Gadis itu berdiri di depan pintu rumah yang masih tertutup. Ia sudah mengetuk pintu itu beberapa kali, tetapi sang pemilik belum juga membukanya. Bukan tanpa alasan ia datang ke rumah si kembar itu malam ini, tetapi karena ia sadar akan salah satu benda kesayangannya yang hilang.
Biasanya, jika salah satu benda kesayangan Zia hilang, pasti Devan ada di balik kasus kehilangan itu.
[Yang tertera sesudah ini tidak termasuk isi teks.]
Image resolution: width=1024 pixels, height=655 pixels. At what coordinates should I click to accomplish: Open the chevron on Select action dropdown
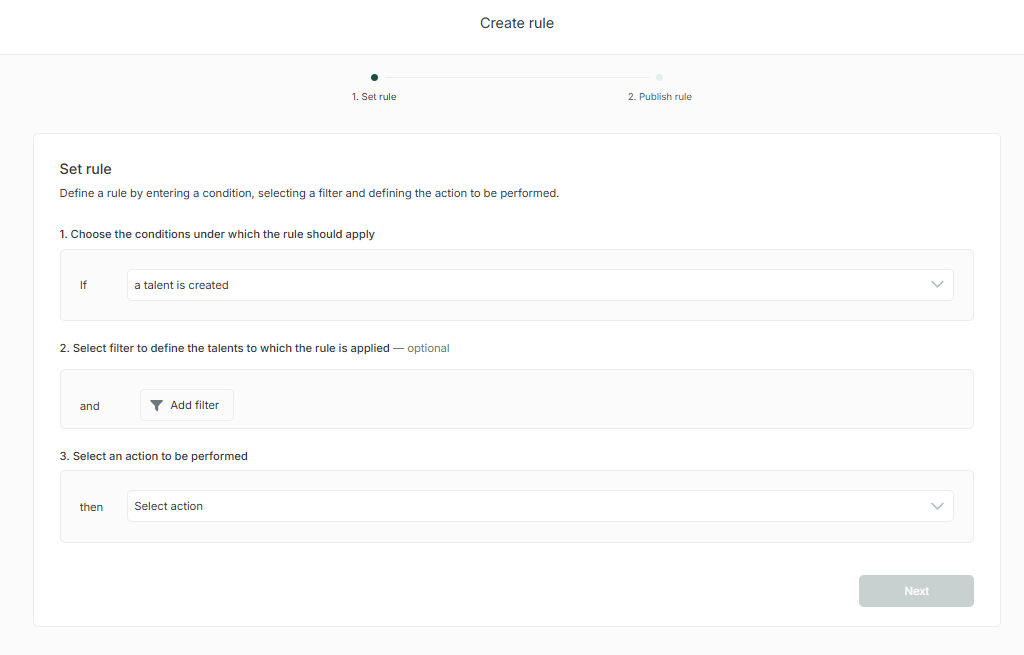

Siapa lagi orang yang bisa sejahil itu padanya?
Zia mengetuk pintu itu sekali lagi hingga beberapa detik kemudian terbuka dan menampilkan sosok Davin di baliknya.
"Berisik, Zi! Mau ngapain, sih?"
Zia menampilkan deretan gigi sebentar sebelum bersuara. "Devan mana?"Davin menggerakkan kepala, memberi isyarat bahwa abang kembarnya itu ada di dalam. Tanpa dipersilakan, Zia langsung berlari masuk ke dalam rumah. Sementara Davin hanya menggeleng melihat tingkah laku sahabat perempuannya itu.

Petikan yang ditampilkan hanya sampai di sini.